I’ve never seen Franklin brought into the discussion of parents’ refusal to vaccinate their children. This passage from his autobiography made a deep impression on me:
In 1736 I lost one of my sons, a fine boy of four years old, by the small-pox, taken in the common way. I long regretted bitterly, and still regret that I had not given it to him by inoculation. This I mention for the sake of parents who omit that operation, on the supposition that they should never forgive themselves if a child died under it; my example showing that the regret may be the same either way, and that, therefore, the safer should be chosen.
More comments on Andrew Wakefield and the MMR-autism hoax here.

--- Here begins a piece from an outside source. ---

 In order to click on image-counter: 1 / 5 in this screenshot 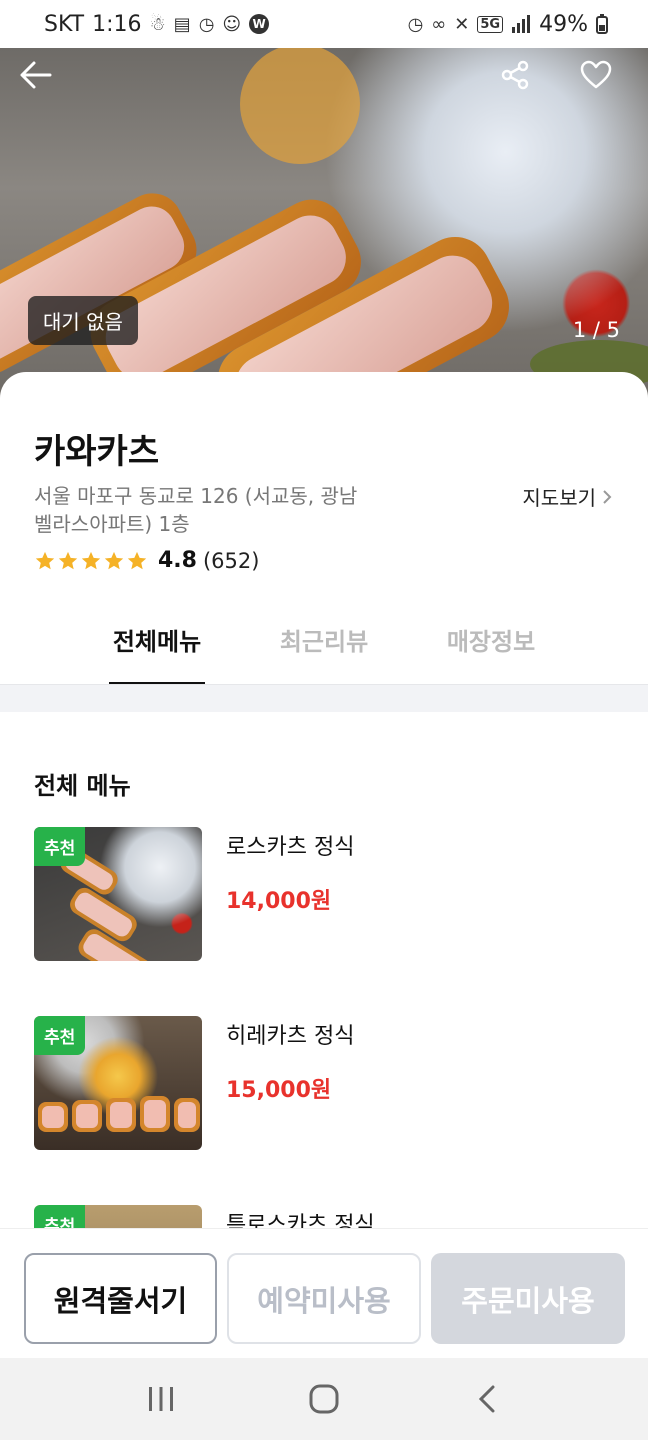, I will do `click(596, 330)`.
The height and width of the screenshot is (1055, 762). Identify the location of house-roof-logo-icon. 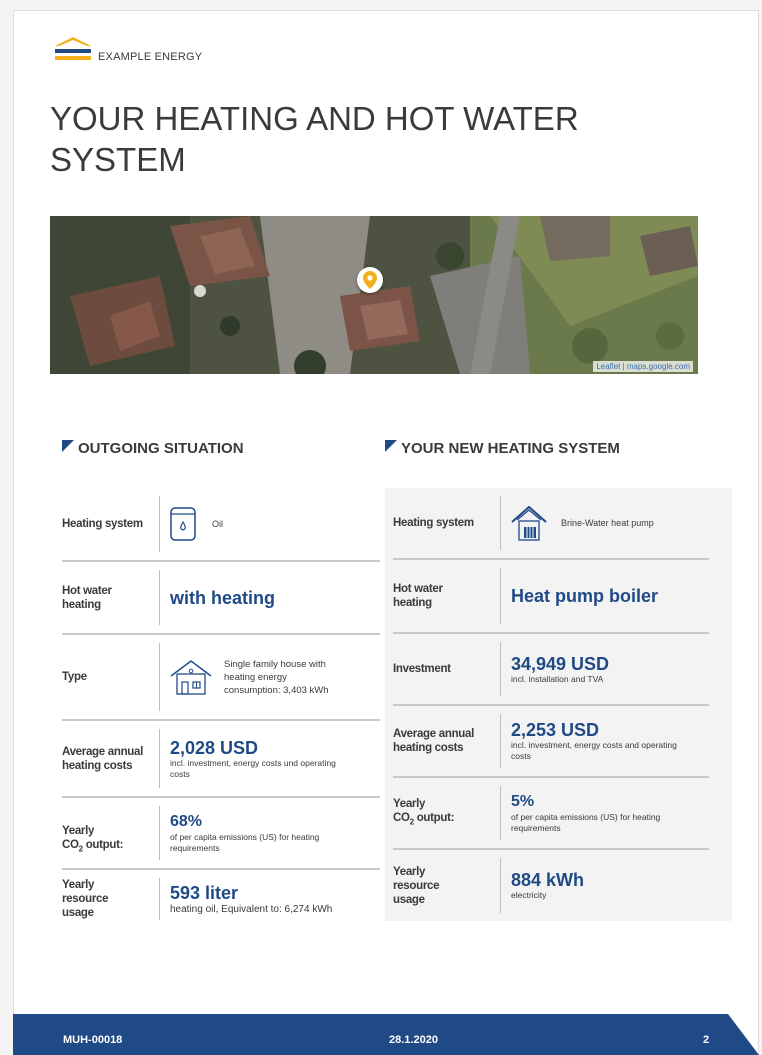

I once was at a parents’ meeting in Oxford where a homeopath had been invited to speak. I was genuinely nonplussed that she was raving against vaccines. Aren’t vaccines the one great success of the homeopathic world-view? Giving a tiny dose of the disease-causing agent to cure (or prevent) the disease. Her answer was incomprehensible to me, but seemed to suggest that the very fact that there was a measurable physiologic effect showed that they weren’t any good (from a homeopathic perspective). And the fact that pharmaceutical firms made the vaccines was all you needed to know about their chthonic nature.
I fled the meeting in revulsion when the homeopath started prating about homeopathic cures for tetanus.